There is always the option of ageing well - of not fighting it, but settling into it with a comfortable acceptance. But ageing gracefully is usually a luxury of plenty. Human beings can do it if they are not labouring in the angry sun, if they can get teeth implants and an occasional massage, if they can sit back and indulgently watch their grandchildren at play or then contribute their energy to the creation of a healthier society. A city too needs plenty in the till and someone with a telescopic eye on the distant horizon. Chandigarh, with a bit of this and bit of that, has managed moderately well. But Chandigarh too was young once, when I first made its acquaintance in the late fifties, even though it was axiomatically referred to as the retired city (a city of grey beards and green hedges, the late Khushwant Singh had called it). And, paradoxically enough, it becomes younger as it grows older. And that, only a city can do, not human beings, who have so far been in step with this analogy, but can no longer keep up. The city today bristles with signs of youth, shopping malls, many spenders, speeding motorcars. Let this not be seen as a lament. However, I will have to admit that when Madhya Marg went from one car in 15 minutes to 15 cars a minute and the numbers ever growing, it felt like an intrusion, like an outrage. I can still remember driving into Chandigarh from Patiala with my parents, and breathing deeply to take in the wonderful sense of uncrowded space that opened out in front of us. There was only the Tribune building that rose into sight and then nothing for a long stretch, till the Government Press building in Sector 18. Quite unlike the battle with traffic that begins in Zirakpur and becomes an incessant cut and thrust of combat.

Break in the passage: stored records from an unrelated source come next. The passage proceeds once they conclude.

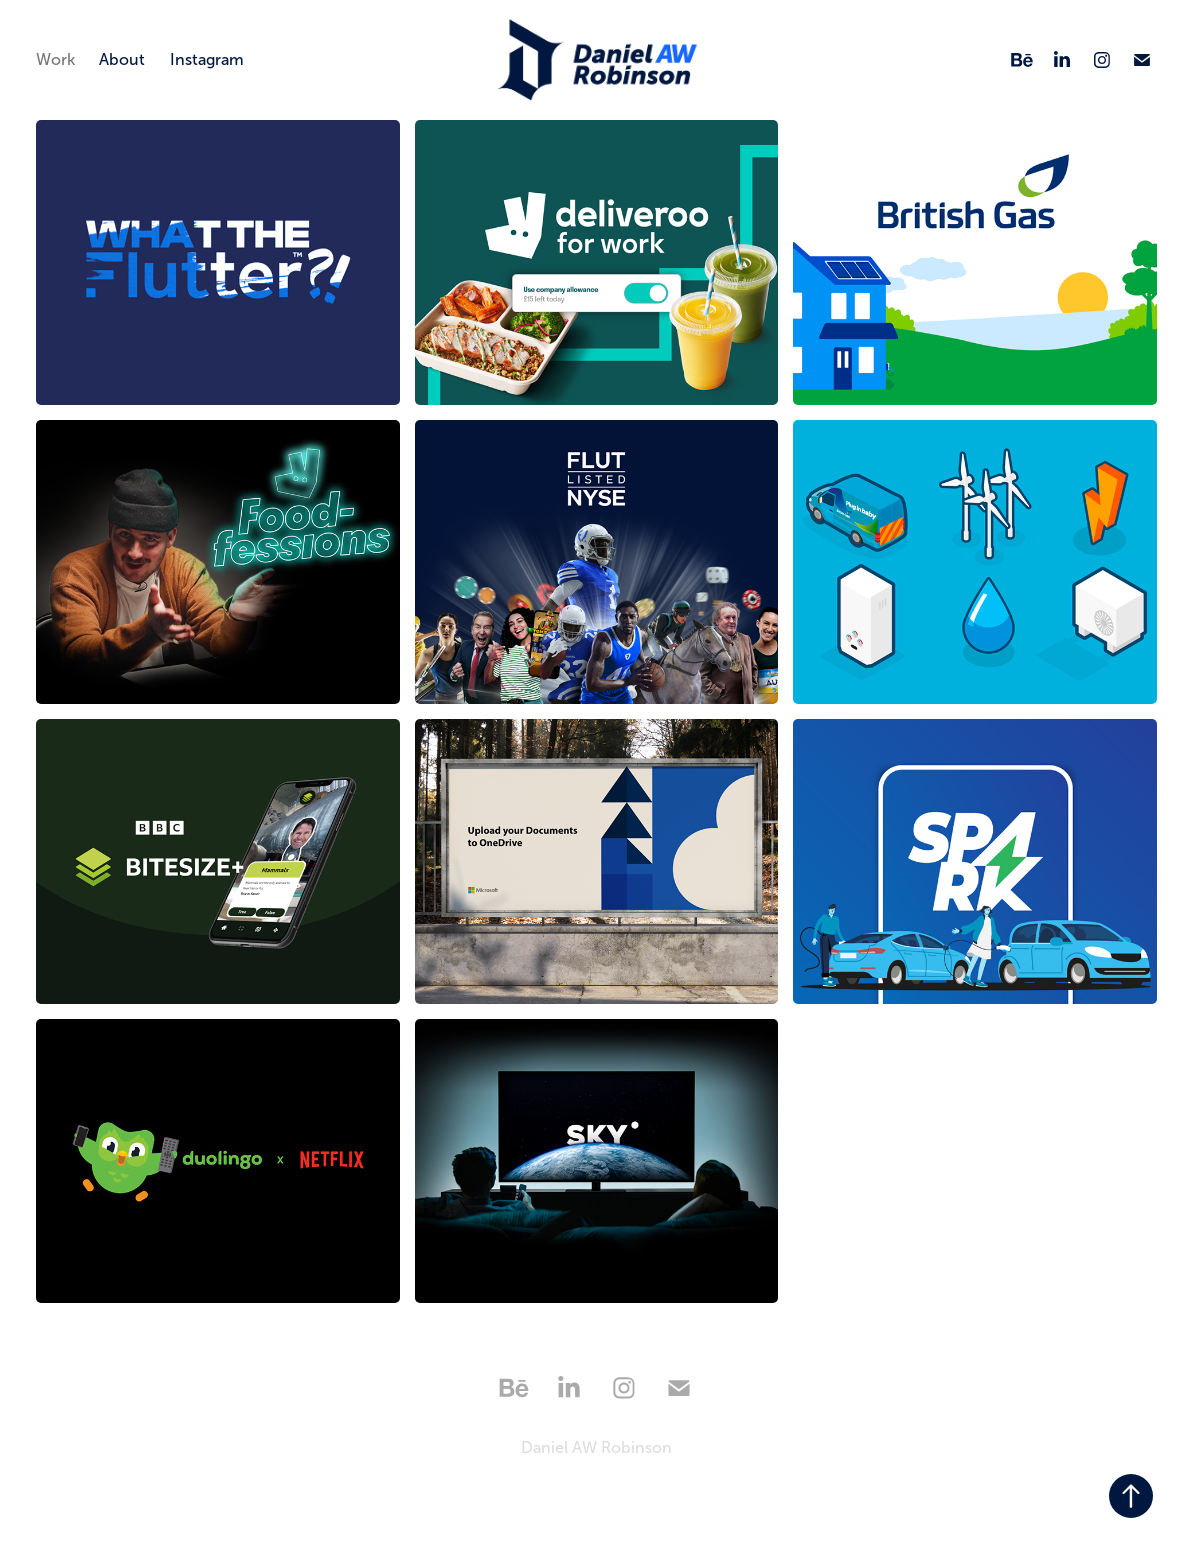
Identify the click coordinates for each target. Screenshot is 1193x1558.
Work (55, 59)
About (122, 59)
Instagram (207, 59)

My tunneling into the past is not meant to be an indictment. One of the things that was often repeated in those days was that Chandigarh had no identity and was a colourless de vitro creation over a few years - in 1948, when the idea of a city was born, or in 1950 when the first road was laid out or then in 1953 when the ribbon was cut. But the city now has a distinct identity, even if it be that of a hesitant, exploratory modernity, somewhat at war with itself.